#### [Requirement]
Rewrite the material from its first line through the line containing "Estimated is located", swapping "element" for "item" and leaving everything else unchanged.

-------------------------

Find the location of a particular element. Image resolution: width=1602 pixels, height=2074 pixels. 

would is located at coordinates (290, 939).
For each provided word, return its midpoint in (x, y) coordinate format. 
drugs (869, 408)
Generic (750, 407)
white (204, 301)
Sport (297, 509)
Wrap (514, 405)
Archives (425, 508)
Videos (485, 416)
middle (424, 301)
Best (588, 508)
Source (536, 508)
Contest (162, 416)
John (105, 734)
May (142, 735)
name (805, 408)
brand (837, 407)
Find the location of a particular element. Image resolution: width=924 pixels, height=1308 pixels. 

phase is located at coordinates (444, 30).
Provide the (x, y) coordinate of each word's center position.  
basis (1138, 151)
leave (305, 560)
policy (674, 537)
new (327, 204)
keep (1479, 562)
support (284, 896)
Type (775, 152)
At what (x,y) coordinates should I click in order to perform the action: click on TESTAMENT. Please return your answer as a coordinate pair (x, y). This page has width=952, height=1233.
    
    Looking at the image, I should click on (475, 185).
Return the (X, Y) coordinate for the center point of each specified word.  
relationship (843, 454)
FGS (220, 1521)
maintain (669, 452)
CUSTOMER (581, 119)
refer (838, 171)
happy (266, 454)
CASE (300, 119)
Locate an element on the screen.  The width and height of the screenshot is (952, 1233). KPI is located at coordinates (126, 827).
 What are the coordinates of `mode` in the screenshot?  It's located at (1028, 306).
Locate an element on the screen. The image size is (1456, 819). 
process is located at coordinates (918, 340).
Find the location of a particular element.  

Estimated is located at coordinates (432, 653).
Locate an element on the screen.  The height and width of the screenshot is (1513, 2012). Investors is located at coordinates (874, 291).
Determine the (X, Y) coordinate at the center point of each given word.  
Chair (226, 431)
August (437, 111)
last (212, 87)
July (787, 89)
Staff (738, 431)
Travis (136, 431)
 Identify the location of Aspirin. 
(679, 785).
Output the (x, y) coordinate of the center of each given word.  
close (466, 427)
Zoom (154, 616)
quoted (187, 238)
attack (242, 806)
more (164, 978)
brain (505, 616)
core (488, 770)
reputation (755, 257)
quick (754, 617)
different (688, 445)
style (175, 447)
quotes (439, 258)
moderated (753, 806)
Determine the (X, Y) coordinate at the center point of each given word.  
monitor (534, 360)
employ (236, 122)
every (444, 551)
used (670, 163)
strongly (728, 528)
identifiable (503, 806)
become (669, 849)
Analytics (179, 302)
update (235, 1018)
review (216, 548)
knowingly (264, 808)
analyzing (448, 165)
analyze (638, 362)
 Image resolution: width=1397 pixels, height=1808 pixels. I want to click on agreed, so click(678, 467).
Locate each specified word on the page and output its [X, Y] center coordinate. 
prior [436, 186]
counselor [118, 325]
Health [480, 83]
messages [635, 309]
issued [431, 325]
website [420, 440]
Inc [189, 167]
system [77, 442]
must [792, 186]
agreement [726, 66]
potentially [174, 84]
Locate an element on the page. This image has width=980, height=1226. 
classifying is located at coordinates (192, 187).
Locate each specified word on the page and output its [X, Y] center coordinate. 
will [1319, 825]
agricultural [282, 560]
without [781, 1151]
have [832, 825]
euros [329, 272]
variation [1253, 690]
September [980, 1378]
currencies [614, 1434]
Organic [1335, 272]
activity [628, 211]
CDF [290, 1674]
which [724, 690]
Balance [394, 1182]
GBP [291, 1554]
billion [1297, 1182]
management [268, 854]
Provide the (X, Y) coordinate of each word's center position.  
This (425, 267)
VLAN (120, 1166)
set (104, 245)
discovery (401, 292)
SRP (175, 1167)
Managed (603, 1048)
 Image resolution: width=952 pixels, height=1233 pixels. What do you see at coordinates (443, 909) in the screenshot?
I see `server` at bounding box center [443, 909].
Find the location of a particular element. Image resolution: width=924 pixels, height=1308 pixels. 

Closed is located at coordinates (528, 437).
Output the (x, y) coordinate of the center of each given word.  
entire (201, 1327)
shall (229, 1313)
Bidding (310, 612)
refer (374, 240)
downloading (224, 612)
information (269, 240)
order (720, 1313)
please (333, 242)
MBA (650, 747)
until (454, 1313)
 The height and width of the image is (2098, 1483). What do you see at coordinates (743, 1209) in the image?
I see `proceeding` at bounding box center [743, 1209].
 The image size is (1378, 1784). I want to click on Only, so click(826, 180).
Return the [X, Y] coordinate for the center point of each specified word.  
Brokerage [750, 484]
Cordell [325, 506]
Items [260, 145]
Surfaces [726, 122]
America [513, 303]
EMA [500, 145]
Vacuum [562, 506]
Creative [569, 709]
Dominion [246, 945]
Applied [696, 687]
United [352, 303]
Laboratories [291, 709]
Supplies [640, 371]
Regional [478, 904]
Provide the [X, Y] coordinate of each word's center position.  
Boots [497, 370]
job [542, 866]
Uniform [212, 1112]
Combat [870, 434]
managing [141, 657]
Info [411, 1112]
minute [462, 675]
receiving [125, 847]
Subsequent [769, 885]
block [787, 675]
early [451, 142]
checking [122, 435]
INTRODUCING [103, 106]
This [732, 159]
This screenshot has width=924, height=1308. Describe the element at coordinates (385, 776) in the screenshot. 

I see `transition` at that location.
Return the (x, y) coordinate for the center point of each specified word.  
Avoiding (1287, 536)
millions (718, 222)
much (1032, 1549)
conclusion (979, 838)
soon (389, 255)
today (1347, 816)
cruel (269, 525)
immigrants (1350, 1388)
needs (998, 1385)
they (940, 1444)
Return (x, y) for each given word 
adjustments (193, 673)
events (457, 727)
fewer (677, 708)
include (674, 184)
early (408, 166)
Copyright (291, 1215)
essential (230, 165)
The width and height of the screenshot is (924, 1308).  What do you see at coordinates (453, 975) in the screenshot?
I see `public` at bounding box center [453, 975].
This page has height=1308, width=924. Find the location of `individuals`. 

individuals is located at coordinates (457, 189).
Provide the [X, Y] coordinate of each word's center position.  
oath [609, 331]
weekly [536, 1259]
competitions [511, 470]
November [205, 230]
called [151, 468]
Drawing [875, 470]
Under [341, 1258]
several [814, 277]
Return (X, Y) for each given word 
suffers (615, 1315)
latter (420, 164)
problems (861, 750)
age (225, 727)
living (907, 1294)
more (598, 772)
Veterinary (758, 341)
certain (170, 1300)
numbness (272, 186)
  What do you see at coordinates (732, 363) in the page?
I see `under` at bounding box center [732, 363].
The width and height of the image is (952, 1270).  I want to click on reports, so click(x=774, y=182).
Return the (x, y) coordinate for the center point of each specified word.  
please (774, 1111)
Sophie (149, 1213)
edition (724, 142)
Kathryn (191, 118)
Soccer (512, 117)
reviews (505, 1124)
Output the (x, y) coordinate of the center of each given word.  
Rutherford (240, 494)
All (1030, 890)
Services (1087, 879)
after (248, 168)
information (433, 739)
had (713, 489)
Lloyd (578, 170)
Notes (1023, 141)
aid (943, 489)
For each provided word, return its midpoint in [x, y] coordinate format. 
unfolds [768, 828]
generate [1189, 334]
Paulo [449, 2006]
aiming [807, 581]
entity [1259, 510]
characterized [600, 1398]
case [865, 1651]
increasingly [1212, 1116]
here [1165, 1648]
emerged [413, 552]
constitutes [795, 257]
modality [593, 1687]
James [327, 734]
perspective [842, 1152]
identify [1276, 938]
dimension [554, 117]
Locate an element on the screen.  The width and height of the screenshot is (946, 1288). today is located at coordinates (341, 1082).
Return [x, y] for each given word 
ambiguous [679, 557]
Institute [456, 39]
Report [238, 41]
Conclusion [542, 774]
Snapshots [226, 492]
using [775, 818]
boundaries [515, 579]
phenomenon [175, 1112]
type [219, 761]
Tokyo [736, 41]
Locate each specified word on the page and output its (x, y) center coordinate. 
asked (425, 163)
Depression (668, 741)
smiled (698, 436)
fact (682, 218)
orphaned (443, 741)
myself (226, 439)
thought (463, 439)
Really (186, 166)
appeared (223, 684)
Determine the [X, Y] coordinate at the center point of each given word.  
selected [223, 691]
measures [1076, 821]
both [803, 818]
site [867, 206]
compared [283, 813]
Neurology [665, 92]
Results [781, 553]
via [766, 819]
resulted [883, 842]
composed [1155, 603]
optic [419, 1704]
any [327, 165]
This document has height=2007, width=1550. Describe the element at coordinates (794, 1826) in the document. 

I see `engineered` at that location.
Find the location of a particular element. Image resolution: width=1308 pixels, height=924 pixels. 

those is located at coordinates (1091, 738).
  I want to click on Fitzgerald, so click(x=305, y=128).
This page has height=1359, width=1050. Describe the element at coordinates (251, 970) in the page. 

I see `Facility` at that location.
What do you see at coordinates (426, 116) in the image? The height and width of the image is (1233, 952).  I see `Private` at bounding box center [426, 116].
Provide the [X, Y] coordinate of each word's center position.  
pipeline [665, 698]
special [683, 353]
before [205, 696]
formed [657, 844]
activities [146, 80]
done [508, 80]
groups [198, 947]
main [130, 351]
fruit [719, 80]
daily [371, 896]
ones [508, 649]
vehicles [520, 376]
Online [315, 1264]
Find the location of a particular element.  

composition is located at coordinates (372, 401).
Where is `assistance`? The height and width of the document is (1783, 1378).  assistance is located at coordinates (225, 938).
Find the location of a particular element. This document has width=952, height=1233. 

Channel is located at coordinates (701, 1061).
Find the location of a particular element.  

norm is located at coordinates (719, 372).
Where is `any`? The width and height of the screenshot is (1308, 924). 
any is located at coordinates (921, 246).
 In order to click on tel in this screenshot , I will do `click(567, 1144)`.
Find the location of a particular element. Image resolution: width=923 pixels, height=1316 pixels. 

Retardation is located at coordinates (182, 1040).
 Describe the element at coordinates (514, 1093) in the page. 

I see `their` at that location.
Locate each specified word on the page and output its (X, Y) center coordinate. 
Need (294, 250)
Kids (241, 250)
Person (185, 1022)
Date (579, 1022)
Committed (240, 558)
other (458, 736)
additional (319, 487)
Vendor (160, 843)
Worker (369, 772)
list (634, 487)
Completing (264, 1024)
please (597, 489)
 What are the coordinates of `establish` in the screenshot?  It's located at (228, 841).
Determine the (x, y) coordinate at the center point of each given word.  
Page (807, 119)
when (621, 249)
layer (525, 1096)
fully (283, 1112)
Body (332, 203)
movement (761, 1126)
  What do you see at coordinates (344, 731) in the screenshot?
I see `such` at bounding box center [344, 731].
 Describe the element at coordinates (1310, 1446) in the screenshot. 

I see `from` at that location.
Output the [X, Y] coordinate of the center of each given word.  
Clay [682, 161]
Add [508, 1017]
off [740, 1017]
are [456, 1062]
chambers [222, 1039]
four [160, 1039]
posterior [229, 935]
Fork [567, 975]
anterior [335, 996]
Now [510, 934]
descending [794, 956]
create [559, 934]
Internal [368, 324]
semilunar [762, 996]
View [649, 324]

-------------------------

#### [Result for this task]
Find the location of a particular item. Image resolution: width=1602 pixels, height=2074 pixels. 

would is located at coordinates (290, 939).
For each provided word, return its midpoint in (x, y) coordinate format. 
drugs (869, 408)
Generic (750, 407)
white (204, 301)
Sport (297, 509)
Wrap (514, 405)
Archives (425, 508)
Videos (485, 416)
middle (424, 301)
Best (588, 508)
Source (536, 508)
Contest (162, 416)
John (105, 734)
May (142, 735)
name (805, 408)
brand (837, 407)
Find the location of a particular item. Image resolution: width=924 pixels, height=1308 pixels. 

phase is located at coordinates (444, 30).
Provide the (x, y) coordinate of each word's center position.  
basis (1138, 151)
leave (305, 560)
policy (674, 537)
new (327, 204)
keep (1479, 562)
support (284, 896)
Type (775, 152)
At what (x,y) coordinates should I click in order to perform the action: click on TESTAMENT. Please return your answer as a coordinate pair (x, y). This page has width=952, height=1233.
    
    Looking at the image, I should click on (475, 185).
Return the (X, Y) coordinate for the center point of each specified word.  
relationship (843, 454)
FGS (220, 1521)
maintain (669, 452)
CUSTOMER (581, 119)
refer (838, 171)
happy (266, 454)
CASE (300, 119)
Locate an item on the screen.  The width and height of the screenshot is (952, 1233). KPI is located at coordinates (126, 827).
 What are the coordinates of `mode` in the screenshot?  It's located at (1028, 306).
Locate an item on the screen. The image size is (1456, 819). 
process is located at coordinates (918, 340).
Find the location of a particular item.  

Estimated is located at coordinates (432, 653).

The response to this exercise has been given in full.